At the age of 7, I was sexually abused by a babysitter and got expelled from school shortly afterwards to acting up (no, no charges were ever brought up). Then grew up being the bullied outcast who had no friends and got beaten up in school on a regular basis. A step dad came on the scene when I was about 10 who hated me and made sure I knew it all my fault I was being picked on because I was just weird.

It took me a few years to get my head straight after leaving school. I'm just trying to make my 3 kids childhoods better than mine was. I hope I'm doing a good job of it."^

I'm not sure about codependency, I don't know much about the subject.

OP posts:
TheKnightsWhoSayNi · 15/10/2015 06:29

Italics didn't seem to work, there.

OP posts:
OhdearImstuck · 15/10/2015 09:02

I am so sorry to hear that you were abused. I am so sorry that happened to you.

I am sure you are doing a sterling job of being a good dad Flowers

TheKnightsWhoSayNi · 15/10/2015 09:23

It was a very, very long time ago. But I think that answers the question up thread of why I would end up in such a relationship. Fact is, the thing I admit guilt about is that the fact that I just accepted and went along with it all because I was so pleased that someone was actually showing me love. And things weren't always bad between us. The behaviour was always there, but when I was younger I just let her lead and did as I was told. But at some point I was no longer satisfied with that and believed I was worth more than being basically a lap dog.

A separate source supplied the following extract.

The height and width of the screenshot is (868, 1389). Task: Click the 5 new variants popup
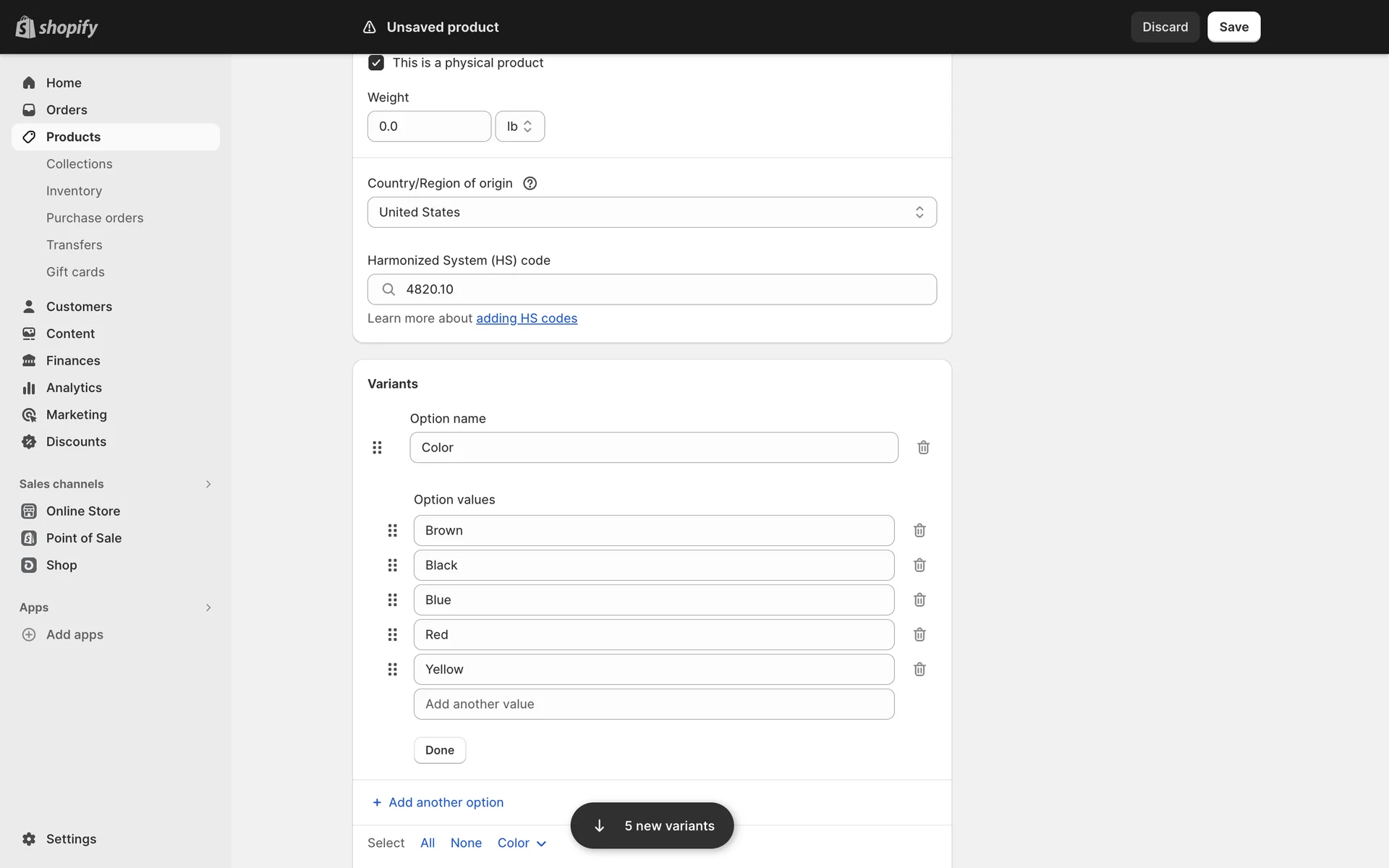tap(652, 825)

I think that's why she got a new one. And one of the reasons things fell to pieces; I just wasn't doing as I was told anymore. I was actually saying when she was being unfair on us. Her knew partner is basically the stupidest and most pliable person I've ever seen - I actually feel sorry for him even though he was having an affair with my wife before she left. I mean, she once accused him of raping a teenager and ran off with someone else, then went back to him and he accepted it. Even in my lowest times I had more self respect than that.

OP posts:
TheKnightsWhoSayNi · 15/10/2015 09:32

As for the abuse, while I don't want to go into too many details, I don't want to mislead anyone in thinking what I'm referring to. Basically, a teenage girl who I'm pretty sure was re-enacting what had been done to her. Or possibly just experimenting just experimenting in readiness for boys her age, I guess. A bit of a head f* for a small child, but not necessarily what you'd be imagining.